Wednesday, 22 January 2014

Queen Victoria’s Statue, Newcastle (NZ249640)

Photograph by Jacqueline Banerjee

In the little public square a few yards to the north of Newcastle’s St.Nicholas’ Cathedral sits an often overlooked bronze statue of Queen Victoria. The monarch sits amidst ornamental splendour facing west, so as not to turn her back to either the cathedral itself or the old Town Hall which used to be situated a few yards further north at the foot of the Bigg Market.

The controversial monument – often criticised for its ‘over-the-top’ embellishments – is the work of sculptor Sir Alfred Gilbert and was unveiled in 1903. It was a gift to the city from Sir William Haswell Stephenson, a company director and politician who was Newcastle’s mayor a total of seven times, and was intended to commemorate 500 years of the Shrievalty (the jurisdiction of a sheriff) of Newcastle.

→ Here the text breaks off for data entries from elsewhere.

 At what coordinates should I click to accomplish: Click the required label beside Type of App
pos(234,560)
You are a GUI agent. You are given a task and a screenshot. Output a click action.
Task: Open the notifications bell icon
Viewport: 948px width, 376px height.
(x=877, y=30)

The 500th anniversary itself was actually in April 1900 and, as we all know, Queen Victoria died in 1901. The slight delay in the statue’s unveiling was down to some temporary cash-flow problems for the said Stephenson. As for the fanciful design, the artist was, it seems, attempting to echo the architecture of the nearby cathedral.

Sculptor Alfred Gilbert is also responsible for a similar statue of the old queen in the Great Hall at Winchester (but without the fancy canopy), and also designed Eros (or, more properly, Anteros) of Piccadilly Circus fame. The Newcastle commission must, however, have been one of his last in the UK, as he slipped into bankruptcy and began an extended exile in Bruges in 1901.